Task statement:
Pick out every line of the listing below that contains the string "title", matching case exactly, and copy each of those lines.

(Item-finding listing)
....................
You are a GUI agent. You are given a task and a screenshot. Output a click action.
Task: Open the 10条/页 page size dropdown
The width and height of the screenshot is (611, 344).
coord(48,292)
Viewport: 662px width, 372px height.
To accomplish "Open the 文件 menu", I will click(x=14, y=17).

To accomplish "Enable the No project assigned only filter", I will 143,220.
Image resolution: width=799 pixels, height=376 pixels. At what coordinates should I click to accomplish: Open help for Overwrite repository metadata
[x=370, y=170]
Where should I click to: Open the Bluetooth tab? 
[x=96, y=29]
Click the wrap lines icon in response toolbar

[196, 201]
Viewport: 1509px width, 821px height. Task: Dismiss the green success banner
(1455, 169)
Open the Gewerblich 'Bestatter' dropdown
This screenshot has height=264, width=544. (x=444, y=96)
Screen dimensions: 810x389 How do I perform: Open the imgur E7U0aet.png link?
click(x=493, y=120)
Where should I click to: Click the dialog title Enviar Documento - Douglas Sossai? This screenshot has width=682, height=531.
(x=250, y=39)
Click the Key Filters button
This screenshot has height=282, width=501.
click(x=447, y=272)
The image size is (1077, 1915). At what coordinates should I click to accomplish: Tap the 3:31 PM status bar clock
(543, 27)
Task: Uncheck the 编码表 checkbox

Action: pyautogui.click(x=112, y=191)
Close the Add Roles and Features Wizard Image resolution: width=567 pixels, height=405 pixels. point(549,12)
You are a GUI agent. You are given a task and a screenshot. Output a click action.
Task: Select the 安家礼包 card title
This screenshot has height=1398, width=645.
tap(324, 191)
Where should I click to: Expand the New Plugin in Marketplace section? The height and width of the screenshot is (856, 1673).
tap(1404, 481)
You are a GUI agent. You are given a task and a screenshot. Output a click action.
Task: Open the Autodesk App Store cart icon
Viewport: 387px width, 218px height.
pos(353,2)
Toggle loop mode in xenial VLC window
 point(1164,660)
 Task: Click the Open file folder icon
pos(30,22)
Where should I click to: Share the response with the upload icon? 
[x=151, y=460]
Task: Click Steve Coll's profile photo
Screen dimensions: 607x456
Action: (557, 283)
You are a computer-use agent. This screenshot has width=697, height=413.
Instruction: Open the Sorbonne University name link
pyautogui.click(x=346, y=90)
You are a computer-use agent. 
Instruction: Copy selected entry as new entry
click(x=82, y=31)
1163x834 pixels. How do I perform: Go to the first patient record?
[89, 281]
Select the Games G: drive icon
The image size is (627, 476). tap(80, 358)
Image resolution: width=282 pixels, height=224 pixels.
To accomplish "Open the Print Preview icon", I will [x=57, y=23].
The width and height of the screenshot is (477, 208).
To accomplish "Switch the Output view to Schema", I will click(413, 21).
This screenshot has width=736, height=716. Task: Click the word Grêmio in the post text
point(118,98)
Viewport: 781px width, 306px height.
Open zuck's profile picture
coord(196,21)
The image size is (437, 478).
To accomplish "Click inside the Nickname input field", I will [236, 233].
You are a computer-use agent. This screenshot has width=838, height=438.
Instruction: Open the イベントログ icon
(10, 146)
....................
Written answer:
Where should I click to: Click the dialog title Enviar Documento - Douglas Sossai? This screenshot has width=682, height=531.
Task: Select the 安家礼包 card title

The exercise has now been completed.